**How to complete this task:** Every line of the entries that holds the word "Enable" is to be copied.
-*-
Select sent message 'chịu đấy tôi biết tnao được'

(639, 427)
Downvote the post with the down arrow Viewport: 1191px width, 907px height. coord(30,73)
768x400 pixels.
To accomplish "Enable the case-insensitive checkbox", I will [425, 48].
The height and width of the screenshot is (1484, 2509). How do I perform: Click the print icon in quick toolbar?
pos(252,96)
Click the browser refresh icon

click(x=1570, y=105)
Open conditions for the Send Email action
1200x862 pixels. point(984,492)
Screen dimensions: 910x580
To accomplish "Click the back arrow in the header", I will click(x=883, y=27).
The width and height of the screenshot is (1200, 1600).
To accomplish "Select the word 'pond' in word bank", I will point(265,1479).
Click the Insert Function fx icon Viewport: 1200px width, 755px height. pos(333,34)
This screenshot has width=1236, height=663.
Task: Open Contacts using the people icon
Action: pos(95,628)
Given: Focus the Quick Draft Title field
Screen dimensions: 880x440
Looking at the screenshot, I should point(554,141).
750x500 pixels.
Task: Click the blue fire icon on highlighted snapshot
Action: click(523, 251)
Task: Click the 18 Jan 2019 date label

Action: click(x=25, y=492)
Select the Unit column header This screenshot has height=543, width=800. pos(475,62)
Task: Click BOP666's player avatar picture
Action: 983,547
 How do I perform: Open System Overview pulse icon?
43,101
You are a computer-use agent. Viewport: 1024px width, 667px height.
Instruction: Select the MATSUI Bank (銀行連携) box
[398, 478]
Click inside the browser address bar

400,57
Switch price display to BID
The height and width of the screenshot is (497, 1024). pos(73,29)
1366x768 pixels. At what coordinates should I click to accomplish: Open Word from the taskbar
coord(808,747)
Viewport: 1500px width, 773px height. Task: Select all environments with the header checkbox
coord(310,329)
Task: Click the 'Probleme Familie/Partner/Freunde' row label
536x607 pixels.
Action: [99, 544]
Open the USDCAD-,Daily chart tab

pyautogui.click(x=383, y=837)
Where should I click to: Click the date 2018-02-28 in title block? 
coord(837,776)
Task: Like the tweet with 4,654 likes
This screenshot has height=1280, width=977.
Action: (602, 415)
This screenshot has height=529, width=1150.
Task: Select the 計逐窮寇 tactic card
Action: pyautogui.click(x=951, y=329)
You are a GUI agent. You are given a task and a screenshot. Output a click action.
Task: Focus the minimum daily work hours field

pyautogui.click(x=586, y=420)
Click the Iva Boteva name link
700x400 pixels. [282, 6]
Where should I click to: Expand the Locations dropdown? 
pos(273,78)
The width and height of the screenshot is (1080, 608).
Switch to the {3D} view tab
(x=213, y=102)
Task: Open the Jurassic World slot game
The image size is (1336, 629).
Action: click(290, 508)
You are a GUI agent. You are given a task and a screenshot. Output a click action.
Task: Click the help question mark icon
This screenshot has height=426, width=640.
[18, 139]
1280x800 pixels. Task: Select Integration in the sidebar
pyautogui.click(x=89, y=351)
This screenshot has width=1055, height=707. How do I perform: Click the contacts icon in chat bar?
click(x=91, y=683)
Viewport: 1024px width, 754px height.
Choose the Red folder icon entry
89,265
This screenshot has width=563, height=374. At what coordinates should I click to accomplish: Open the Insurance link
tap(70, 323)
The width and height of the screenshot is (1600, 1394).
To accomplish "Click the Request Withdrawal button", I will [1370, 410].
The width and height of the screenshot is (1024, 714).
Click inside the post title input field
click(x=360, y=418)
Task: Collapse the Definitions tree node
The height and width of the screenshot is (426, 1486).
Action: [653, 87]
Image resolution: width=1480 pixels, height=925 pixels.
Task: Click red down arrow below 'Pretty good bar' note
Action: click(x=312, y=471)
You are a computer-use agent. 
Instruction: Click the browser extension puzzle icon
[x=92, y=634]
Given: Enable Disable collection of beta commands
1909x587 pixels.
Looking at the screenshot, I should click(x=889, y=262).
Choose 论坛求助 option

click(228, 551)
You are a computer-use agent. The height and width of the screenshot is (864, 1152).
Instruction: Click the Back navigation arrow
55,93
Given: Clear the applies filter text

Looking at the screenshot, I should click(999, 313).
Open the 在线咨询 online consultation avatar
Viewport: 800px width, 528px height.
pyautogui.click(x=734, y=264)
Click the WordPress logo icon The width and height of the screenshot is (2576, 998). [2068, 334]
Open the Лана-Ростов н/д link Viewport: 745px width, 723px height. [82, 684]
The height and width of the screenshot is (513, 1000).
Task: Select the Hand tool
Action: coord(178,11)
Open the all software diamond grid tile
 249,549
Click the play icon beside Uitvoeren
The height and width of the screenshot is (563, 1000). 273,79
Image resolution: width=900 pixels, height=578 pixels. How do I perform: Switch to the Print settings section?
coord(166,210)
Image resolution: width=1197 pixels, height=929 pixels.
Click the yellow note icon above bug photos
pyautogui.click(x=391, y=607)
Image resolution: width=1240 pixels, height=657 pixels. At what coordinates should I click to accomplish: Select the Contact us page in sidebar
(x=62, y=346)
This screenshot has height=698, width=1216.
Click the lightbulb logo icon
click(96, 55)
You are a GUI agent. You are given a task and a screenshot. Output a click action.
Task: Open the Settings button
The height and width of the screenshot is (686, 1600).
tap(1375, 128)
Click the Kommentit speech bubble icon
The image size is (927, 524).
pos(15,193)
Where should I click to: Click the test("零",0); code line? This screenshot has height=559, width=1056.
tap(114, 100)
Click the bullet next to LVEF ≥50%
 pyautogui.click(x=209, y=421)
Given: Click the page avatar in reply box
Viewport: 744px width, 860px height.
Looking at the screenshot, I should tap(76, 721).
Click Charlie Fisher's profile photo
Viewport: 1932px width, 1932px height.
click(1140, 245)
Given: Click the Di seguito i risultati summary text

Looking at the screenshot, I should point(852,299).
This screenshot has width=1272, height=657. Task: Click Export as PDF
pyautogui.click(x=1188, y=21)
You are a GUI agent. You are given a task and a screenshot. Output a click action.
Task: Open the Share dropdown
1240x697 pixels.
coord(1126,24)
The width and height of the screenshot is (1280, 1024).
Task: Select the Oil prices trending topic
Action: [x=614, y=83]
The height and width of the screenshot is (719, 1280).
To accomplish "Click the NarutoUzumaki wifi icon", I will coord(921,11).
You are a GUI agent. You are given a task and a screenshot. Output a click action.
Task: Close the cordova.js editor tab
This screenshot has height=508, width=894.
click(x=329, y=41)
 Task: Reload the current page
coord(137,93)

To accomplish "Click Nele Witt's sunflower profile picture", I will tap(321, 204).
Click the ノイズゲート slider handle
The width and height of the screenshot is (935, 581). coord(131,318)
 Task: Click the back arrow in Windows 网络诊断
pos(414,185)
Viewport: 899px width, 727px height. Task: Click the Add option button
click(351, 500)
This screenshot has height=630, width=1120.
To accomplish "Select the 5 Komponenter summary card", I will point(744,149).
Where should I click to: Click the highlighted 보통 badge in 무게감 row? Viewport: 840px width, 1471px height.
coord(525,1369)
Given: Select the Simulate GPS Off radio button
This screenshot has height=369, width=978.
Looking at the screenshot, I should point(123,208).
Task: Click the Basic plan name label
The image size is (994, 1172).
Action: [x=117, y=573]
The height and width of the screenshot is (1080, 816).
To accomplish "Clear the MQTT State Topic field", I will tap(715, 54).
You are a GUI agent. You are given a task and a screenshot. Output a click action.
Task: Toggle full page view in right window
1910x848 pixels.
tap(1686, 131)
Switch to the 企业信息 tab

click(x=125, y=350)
-*-
**Response to this exercise:**
To accomplish "Enable the case-insensitive checkbox", I will [425, 48].
Given: Enable Disable collection of beta commands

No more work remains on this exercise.